Titled "Goodbye, cruel words: English. It's dead to me," his column explores the idea that the English language lays in shambles thanks to misspellings, typos, and abbreviations that are so common in our "era of unedited blogs and abbreviated instant communication."
He points to several pieces of anecdotal evidence to support his point that are funny and true, but certainly not enough to indicate a "death" of the English language. And then he gets to the end, where he takes a few, perhaps unnecessary, swipes at more "pragmatic disciplines":
In the United States, English has become increasingly irrelevant, particularly among young adults. Once the most popular major at the nation's leading colleges and universities, it now often trails more pragmatic disciplines, such as economics, politics, government, and, ironically, "communications," which increasingly involves learning to write mobile-device-friendly ads for products like Cheez Doodles.
Now obviously looking for a laugh, Weingarten surely didn't mean to offend the communications professionals of the world. But unfortunately, there are plenty of language snobs in the world who think along these lines--for real.
It made me pause. Do people really think that abbreviations and concise language are signs of the "death" of the English language? Are new methods of communication like the Internet, Twitter, and SMS really killing our ability to communicate effectively? Is our collective vocabulary dwindling?
I don't think so. I think that our education system needs work--and that's why more young people are using less advanced vocabulary. But I don't think there's anything wrong with these new methods of communication. I still have a perfectly extensive vocabulary, using a plethora of fancy words in a myriad of situations, and I'm no doubt one of the most social media-addicted youngsters around.

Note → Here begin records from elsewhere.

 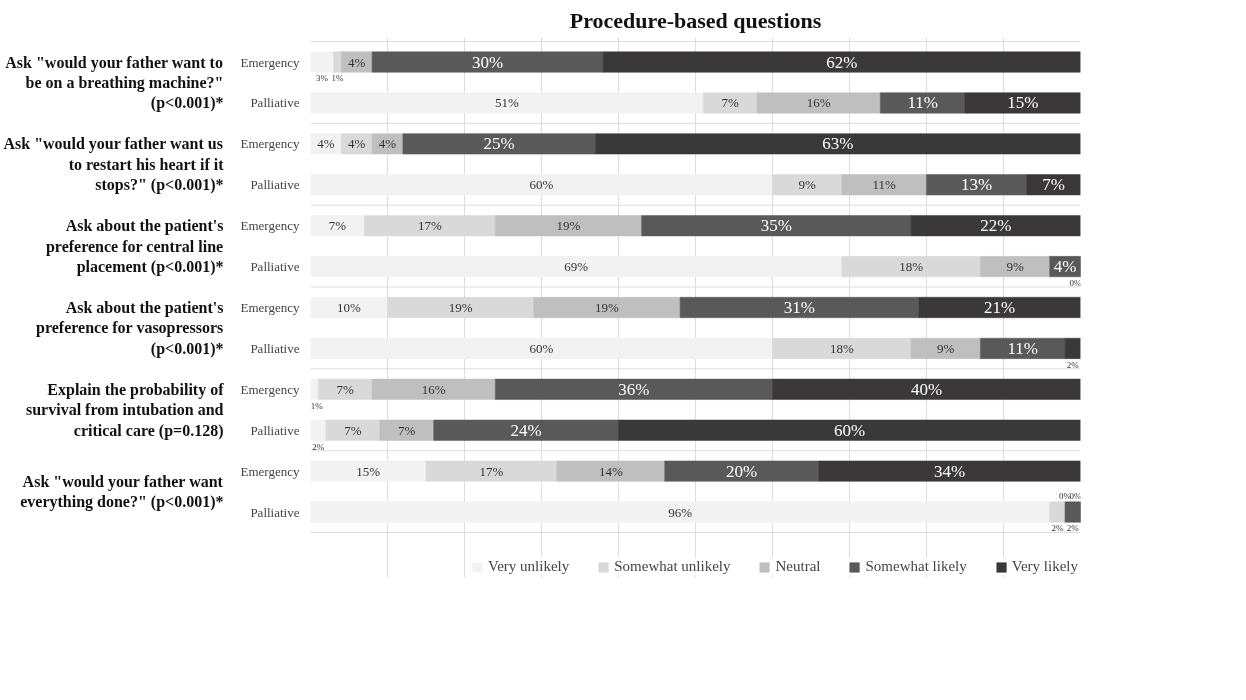 What do you see at coordinates (800, 308) in the screenshot?
I see `data-label: 31%` at bounding box center [800, 308].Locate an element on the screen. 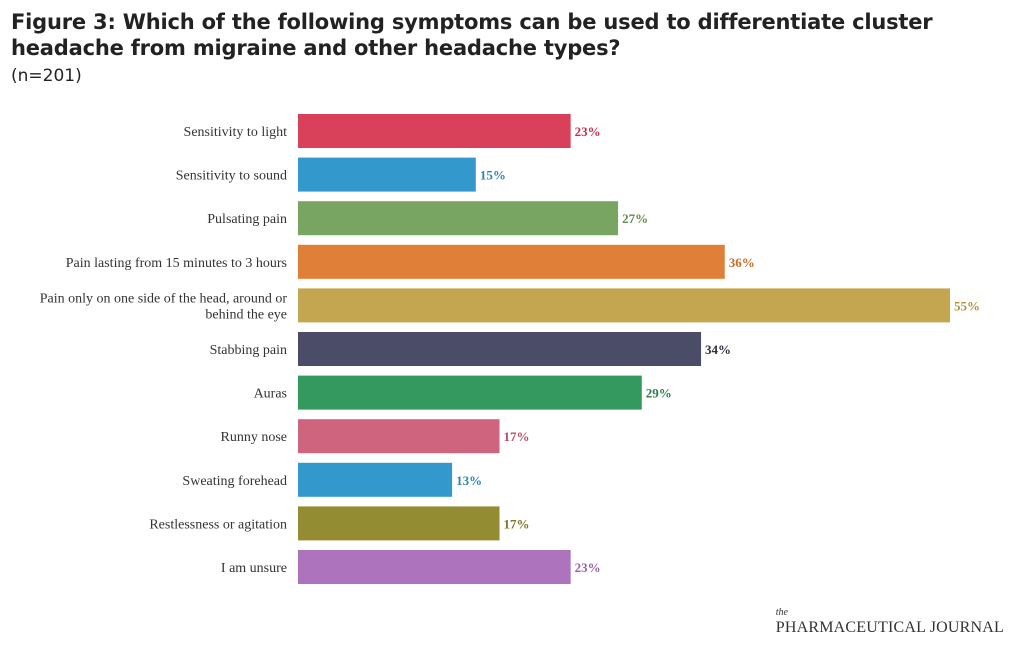 This screenshot has width=1020, height=650. category-label-line: Sensitivity to light is located at coordinates (236, 132).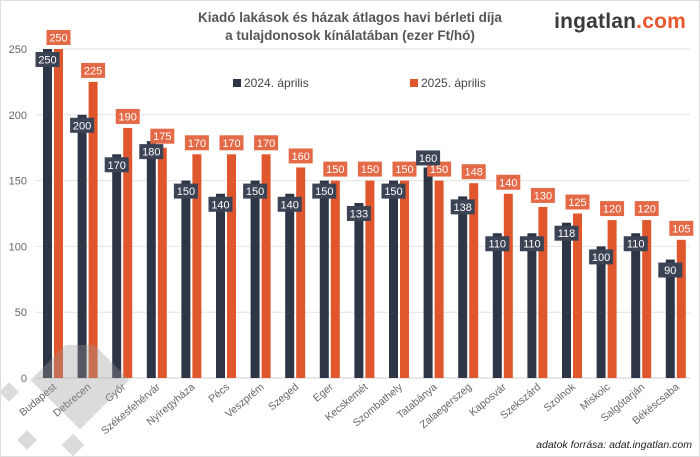 The height and width of the screenshot is (457, 700). I want to click on x-tick-label: Szolnok, so click(560, 398).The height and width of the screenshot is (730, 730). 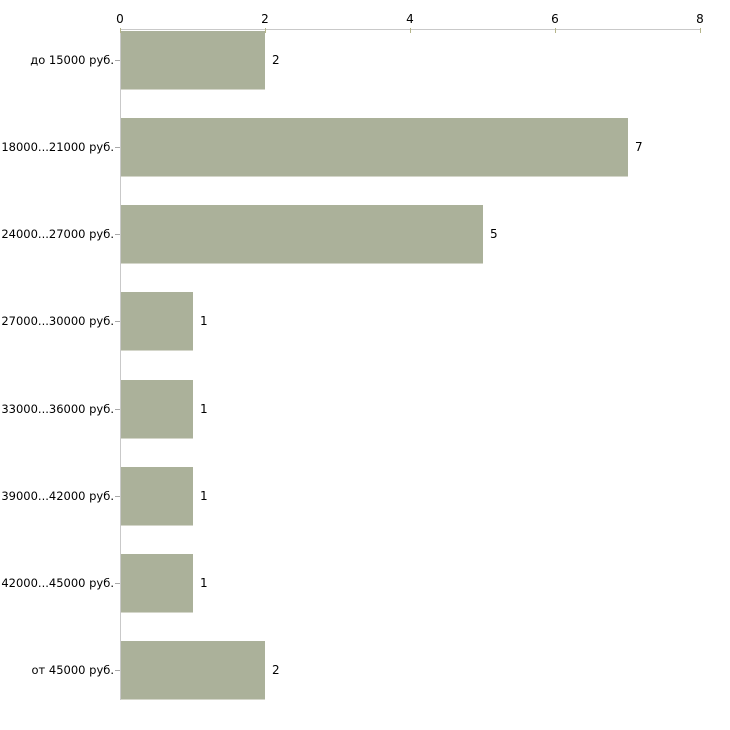 What do you see at coordinates (410, 19) in the screenshot?
I see `x-tick-label: 4` at bounding box center [410, 19].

As for writing mobile ads for Cheez Doodles--who cares? Selling products--even Cheez Doodles--takes skill and a careful mastery of the English language, even if you don't use every word or technique at your disposal.
Instead, I think the English language is evolving. There's no doubt it's growing--words aren't deleted from the dictionary every year, they're added, after all. And the way in which we use our language and apply it to different situations in different media shows that it's still very, very much alive.